[Start of Excerpt provided]
# Chicken meatballs



## bigdaddy3k (Nov 22, 2009)

The house is on a diet. Sometimes I feel I need to go in a new direction. Last night was one of those nights.

I bought a huge amount of boneless skinless breasts, about 6 lbs. (yeah yeah, I like leftovers)

I ground them up in my meat grinder. At the same time I ground up 4 medium carrots and two chopped ribs of celery (you have to chop them or the threads just tangle inside the grinder)

To this ground up pile I added...

1 1/2 - 2 cups of oatmeal
1 egg
1/4 cup of worsteshire (sp) sauce.
2 Tbs brown mustard
1 - 1 1/2 tsp onion powder
4 cloves of garlic crushed
1 tsp salt
1/2 tsp yellow curry powder
1/2 tsp chili powder
1 tsp dried parsley

(Note: if its not firming up enough to form balls you can add more oatmeal)

I browned the meatballs in a frying pan using a small amount of olive oil then transfered them to a baking pan for 25 minutes in a 350 degree oven. Most of these went into a ziplock bag for later use but I took about 15 of them and made a meatball and gravy dish...

4 cups of mushroom broth
1 large can of sliced mushrooms
salt onion and garlic powder to taste.
Sprinkle of dried parsley for both color and to counteract the garlic breath
thickened with whole wheat flour/powdered milk slurey.

The wife and kids really loved it.


----------



## Yakuta (Nov 23, 2009)

bigdaddy, I do this a lot and also with ground turkey.  

My recipe is slightly different since I am Indian, I like to pack a punch with Indian flavors.  If you want to give this a try sometime do that. 

Ground chicken or turkey (3 pounds or more)
[End of Excerpt provided]
[Start of Data section]
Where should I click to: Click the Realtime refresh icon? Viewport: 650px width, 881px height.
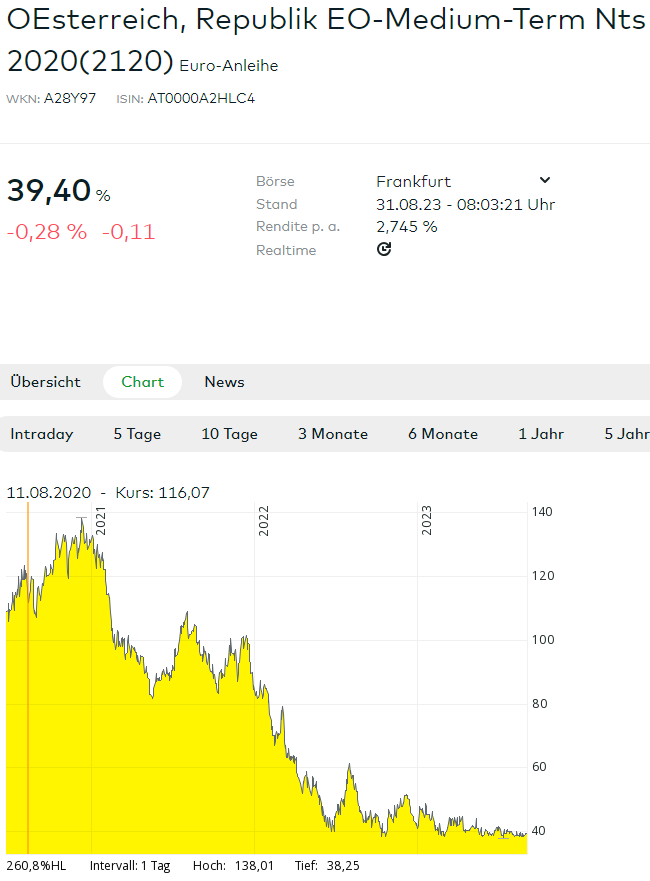click(x=384, y=249)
[End of Data section]
Reproduce the stretch of the chicken meatball thread from "1 1/2 - 2 cups" through "and gravy dish...", word for word. The data above isn't needed here.

:: Written response ::
1 1/2 - 2 cups of oatmeal
1 egg
1/4 cup of worsteshire (sp) sauce.
2 Tbs brown mustard
1 - 1 1/2 tsp onion powder
4 cloves of garlic crushed
1 tsp salt
1/2 tsp yellow curry powder
1/2 tsp chili powder
1 tsp dried parsley

(Note: if its not firming up enough to form balls you can add more oatmeal)

I browned the meatballs in a frying pan using a small amount of olive oil then transfered them to a baking pan for 25 minutes in a 350 degree oven. Most of these went into a ziplock bag for later use but I took about 15 of them and made a meatball and gravy dish...